And we can then jointly own the Key Result (with the team that owns the ‘other project’) so that we then score the single Key Result. Certainly taking the time to jointly define the Key Result can increase cross-team alignment. We can agree on what amazing looks like (1.0) as well as what expect to achieve with business-as-usual effort and no luck (0.3) as well as a target even though the Key Result is highly dependent. Having such conversations is often very valuable for my clients. Happy to elaborate!
However, in many cases the Key Result is not a “task.” In such cases, your “partial answer” turns out to be the solution many teams wind up using. Draft key results take the form “Deliver X to team A so that they can achieve KR Z.”
Sample Key Result with Scoring: X is delivered to team A by day 20 of Q2, (.3= day 60, .7 = day 45)
In this case, you’re communicating that we can have X ready by day 60 almost for sure, so you can plan on that. We’re targeting 45 days and it we feel it’s amazing and possible we can have it in 20 days.
Taking the time to define and specify what an amazing outcome looks like, versus what we can “take to the bank” upfront is often time very well spent.
This is particularly interesting to me, since we’re in the midst of setting our 2017 OKRs on my team at Google.
One thing that occurred to me in thinking about how to apply this to our team’s general practice is that we seem to have two types of KRs, down at the individual-team level.

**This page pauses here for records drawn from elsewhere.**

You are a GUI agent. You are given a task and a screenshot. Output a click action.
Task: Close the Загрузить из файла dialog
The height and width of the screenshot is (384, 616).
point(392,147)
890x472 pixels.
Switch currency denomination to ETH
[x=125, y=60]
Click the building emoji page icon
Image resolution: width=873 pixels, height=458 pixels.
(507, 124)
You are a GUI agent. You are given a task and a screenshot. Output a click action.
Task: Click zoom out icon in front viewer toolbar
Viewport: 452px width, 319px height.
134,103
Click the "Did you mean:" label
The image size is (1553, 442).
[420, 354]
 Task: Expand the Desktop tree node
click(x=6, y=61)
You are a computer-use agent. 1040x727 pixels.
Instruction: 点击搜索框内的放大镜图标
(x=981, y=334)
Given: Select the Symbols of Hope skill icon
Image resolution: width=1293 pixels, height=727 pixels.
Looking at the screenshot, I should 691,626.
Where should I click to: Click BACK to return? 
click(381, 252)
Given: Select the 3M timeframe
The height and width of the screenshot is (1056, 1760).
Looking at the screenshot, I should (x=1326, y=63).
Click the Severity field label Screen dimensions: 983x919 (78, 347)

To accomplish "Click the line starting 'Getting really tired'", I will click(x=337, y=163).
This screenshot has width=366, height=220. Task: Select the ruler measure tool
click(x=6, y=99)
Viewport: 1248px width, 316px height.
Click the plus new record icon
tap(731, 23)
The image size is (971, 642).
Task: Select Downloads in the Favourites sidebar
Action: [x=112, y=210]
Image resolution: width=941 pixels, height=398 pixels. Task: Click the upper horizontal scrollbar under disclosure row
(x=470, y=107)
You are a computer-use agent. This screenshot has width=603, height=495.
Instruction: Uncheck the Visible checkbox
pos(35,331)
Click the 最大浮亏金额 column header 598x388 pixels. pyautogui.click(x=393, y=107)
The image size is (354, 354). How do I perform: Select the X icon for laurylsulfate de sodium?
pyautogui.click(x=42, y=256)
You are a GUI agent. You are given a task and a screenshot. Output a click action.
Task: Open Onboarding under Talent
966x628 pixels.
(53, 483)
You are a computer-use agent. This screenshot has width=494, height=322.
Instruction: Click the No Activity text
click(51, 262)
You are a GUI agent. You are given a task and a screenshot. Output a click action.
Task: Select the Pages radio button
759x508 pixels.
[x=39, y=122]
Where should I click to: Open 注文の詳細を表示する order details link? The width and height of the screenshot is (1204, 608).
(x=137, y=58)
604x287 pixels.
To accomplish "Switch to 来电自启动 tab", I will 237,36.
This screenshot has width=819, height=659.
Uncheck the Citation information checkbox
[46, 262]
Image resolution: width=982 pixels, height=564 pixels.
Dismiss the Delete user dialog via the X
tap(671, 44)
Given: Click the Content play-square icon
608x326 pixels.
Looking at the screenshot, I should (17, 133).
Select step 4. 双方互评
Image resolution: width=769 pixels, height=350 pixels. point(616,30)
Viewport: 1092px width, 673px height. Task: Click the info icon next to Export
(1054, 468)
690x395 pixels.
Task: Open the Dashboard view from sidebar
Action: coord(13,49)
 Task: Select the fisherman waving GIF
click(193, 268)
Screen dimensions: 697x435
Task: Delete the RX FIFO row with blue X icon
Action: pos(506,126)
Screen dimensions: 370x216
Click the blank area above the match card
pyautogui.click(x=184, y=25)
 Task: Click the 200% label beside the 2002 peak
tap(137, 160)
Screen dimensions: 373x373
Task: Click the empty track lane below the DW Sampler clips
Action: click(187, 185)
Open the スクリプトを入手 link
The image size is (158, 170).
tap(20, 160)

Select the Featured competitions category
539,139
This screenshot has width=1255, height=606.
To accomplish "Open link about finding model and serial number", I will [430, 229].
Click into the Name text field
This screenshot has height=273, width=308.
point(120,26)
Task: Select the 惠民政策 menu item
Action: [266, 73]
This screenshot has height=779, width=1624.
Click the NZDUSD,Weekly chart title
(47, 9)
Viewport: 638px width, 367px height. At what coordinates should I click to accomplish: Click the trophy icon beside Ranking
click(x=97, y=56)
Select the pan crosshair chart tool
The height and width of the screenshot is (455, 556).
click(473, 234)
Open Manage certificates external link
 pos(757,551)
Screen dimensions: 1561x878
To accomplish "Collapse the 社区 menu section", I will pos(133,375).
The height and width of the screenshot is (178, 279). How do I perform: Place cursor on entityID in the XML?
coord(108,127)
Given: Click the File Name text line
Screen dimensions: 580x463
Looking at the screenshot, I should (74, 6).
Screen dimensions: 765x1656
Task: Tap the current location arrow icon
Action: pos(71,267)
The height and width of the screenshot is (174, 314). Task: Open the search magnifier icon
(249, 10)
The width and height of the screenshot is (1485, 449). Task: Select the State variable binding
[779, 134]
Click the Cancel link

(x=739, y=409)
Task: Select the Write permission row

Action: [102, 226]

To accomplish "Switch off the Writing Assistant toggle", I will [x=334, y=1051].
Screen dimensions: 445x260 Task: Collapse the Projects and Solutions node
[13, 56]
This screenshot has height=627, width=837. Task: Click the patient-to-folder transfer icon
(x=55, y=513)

There are the ones where we are aiming for something that’s a goal in itself, and there are some where it’s a prerequisite for some other project. For the former, it makes sense to set the goal as something that’s a stretch, and there’s value in overachieving. For the latter, though, overachievement is often wasted effort; once the other work is unblocked, further work isn’t helping the overall objective. So how does this scoring system fit into the “prerequisite” sorts of goals, and how do you define the pre-scores there?
Thinking about a partial answer, I suppose that one stretch that may make sense for some of these is schedule-driven. If our hope is to have the other work unblocked by the end of the quarter, then a stretch would be to have them unblocked in two months, or even one month. On the other hand, sometimes even that doesn’t matter — I have one that’s “have this thing in place by the time it’s needed at end-of-quarter”, and getting it in a month early probably just means there were other more-urgent things I should have worked on. Maybe for those, the right thing is just to be clear about that in the scoring: the metric for 0.5 is the same as for 1.0, because “what know we can get done” is the same as “the most we could hope to get done”. If it doesn’t get done, we score a 0.3 at best, otherwise it’s a 1.0.
Thoughts? How does this work for other teams?